Beginning with the line that holds "Instruction: Expand Интервалы", copy every remaining line of the listing below exactly, and leave the pictures out.

Provided records
"""

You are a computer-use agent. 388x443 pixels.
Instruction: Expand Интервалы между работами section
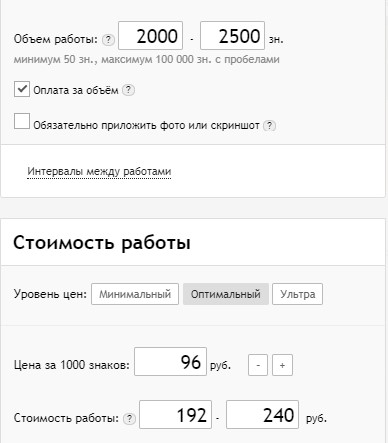pos(99,171)
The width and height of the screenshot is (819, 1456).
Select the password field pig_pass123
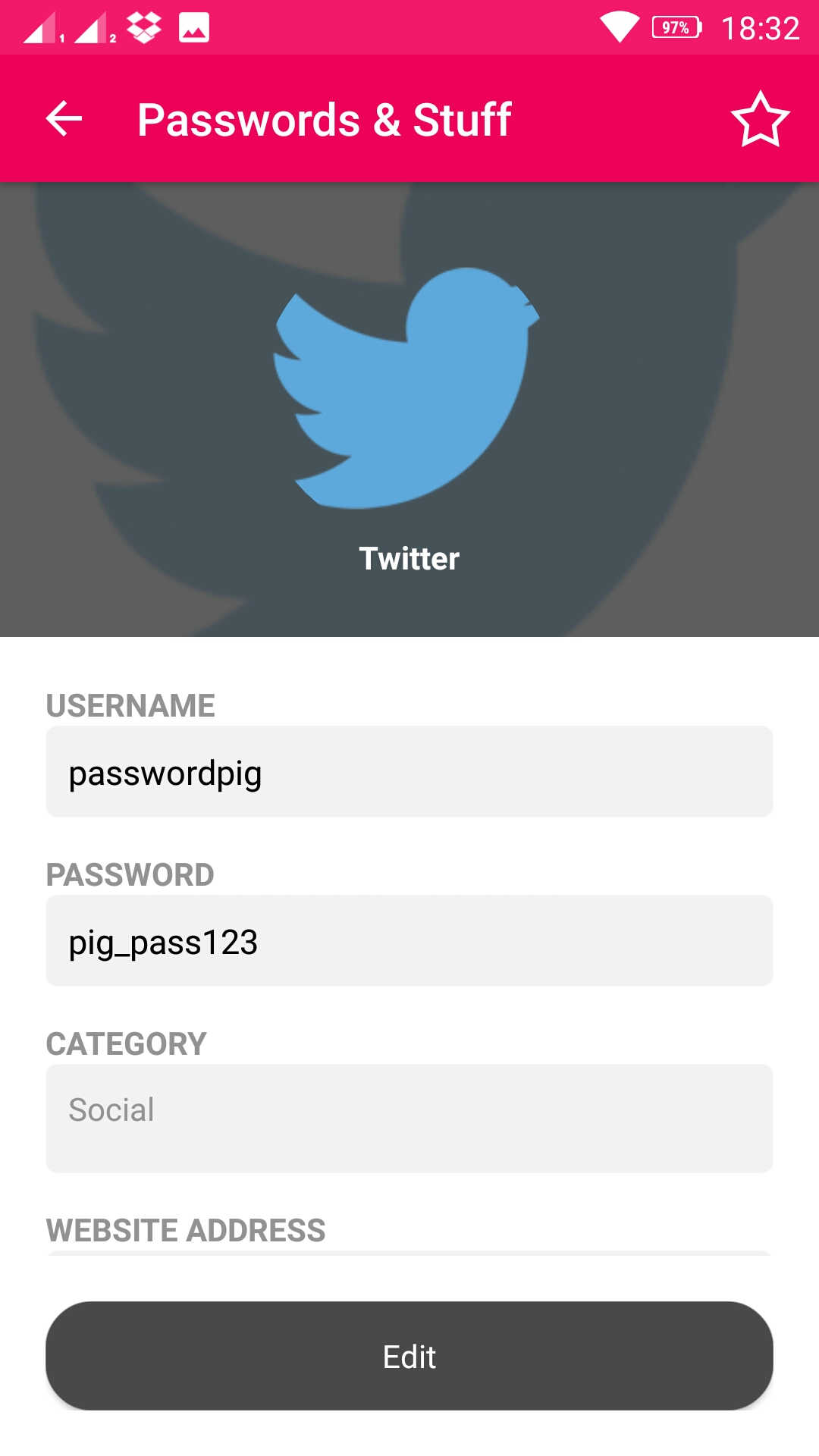coord(410,941)
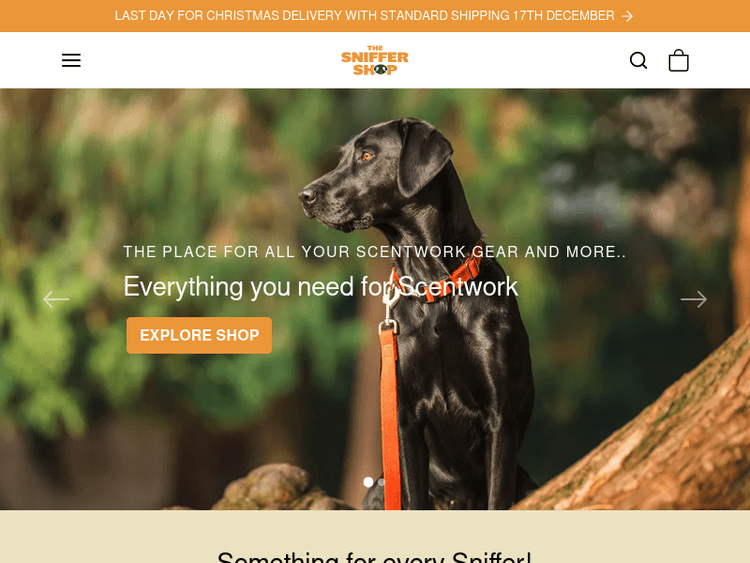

"""

Exercise response
Instruction: Expand Интервалы между работами section
pos(99,171)
The width and height of the screenshot is (819, 1456).
Select the password field pig_pass123
coord(410,941)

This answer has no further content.